In other words, we don’t need to be ashamed for trying to convert people with respectful and polite arguments. The culture is trying to convert us with shame and insults. Which method of engaging people do you think is more respectful, more honest? Shaming and insulting people as if they were a puppy who’s peed on the carpet? Or offering them arguments and reasons as if they were a dignified adult?
There is No Way Around Giving Offense
Every age has its characteristic vices, and, to paraphrase a great writer, the fashionable outcry is always aimed against those vices of which it is in the least danger. In making this objection, our rush to condemn theological Rambos and bellicose blowhards reveals something about us. Think for a moment: Are you in any danger of being too bold in sharing your beliefs with others? Are you too zealous in your efforts to fulfil the Great Commission? Are you too bold, too loud, too rancorous in your opposition of lies and bad arguments against Christianity? I suspect, if you are like me, you shrink at the first sign of opposition. Cowardice, not fanaticism, is most likely your vice. (If you read the previous words and think, “Not me!”—be careful that you are not the obnoxious blowhard already discussed.)
In order to be faithful to Christ, who charged us to “make disciples” of all nations, we cannot avoid sharing the gospel. And we need to remember one simple truth: the gospel is offensive. The gospel says that we are all evil, twisted, corrupt, God-haters. This is the bad news, and it is offensive. (Have you told your mom that she’s a twisted, evil, God-hater anytime lately?) But without the offensive bad news, there’s no good news. If there’s no sin, what did Jesus save us from?
I like to think of apologetics as a means of minimizing the offence we give in sharing the gospel. The better we learn to graciously explain the truth about reality, in a winsome, attractive manner, the less needless offence we will give. By offering reasons for what we believe, we express respect for the intelligence of others. As one apologist puts it, “The gospel is offensive enough. Don’t add any more offence to it.” So, study apologetics to minimize offence in sharing the gospel!
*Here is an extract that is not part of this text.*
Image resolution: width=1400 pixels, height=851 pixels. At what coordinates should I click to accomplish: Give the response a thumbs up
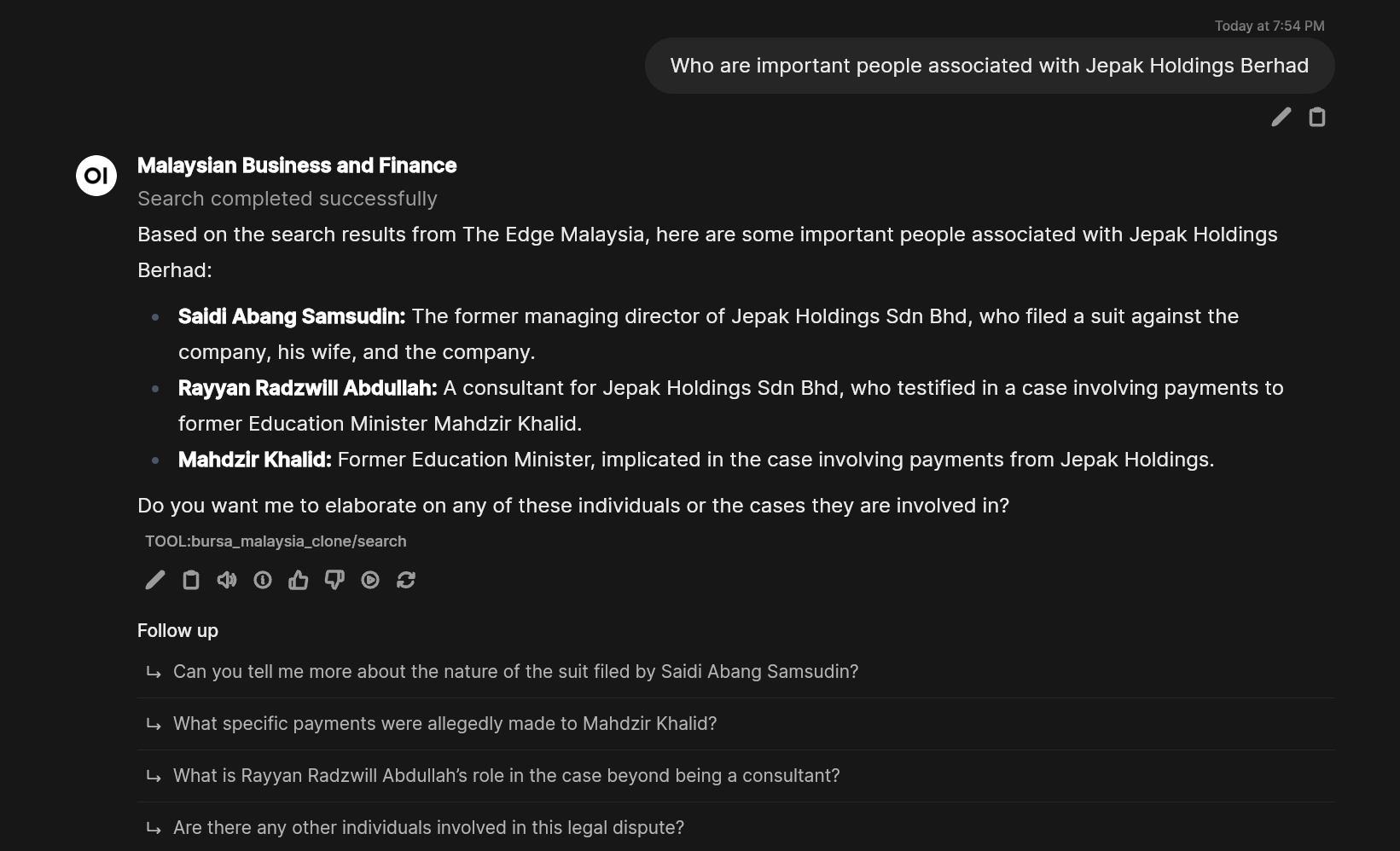click(299, 580)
Apologetics is a tool, and tools can be misused. I’m reminded of the childhood board game, Clue. In the game, regular household items are potential murder weapons. (“Colonel Mustard . . . in the library . . . with the wrench!”) Poor Mr. Boddy, the victim, is brutalized by something meant for a good purpose. We should remember, then, that apologetics is a tool—a powerful tool—that must be used properly. We don’t need any more Mr. Boddys being clobbered by would-be-apologists. (“Mrs. White . . . in the church foyer . . . with the Cosmological Argument!”) But we also need to be aware of those who will cry “Murder!” in order to shame us, in the hope that we’ll play dead. The balance we must strike is expressed perfectly by Jesus in His instructions to His disciples: “I am sending you out like sheep among wolves. Therefore be as shrewd as snakes and as innocent as doves” (Matthew 10:16).
 Scripture citations are taken from the New International Version (NIV).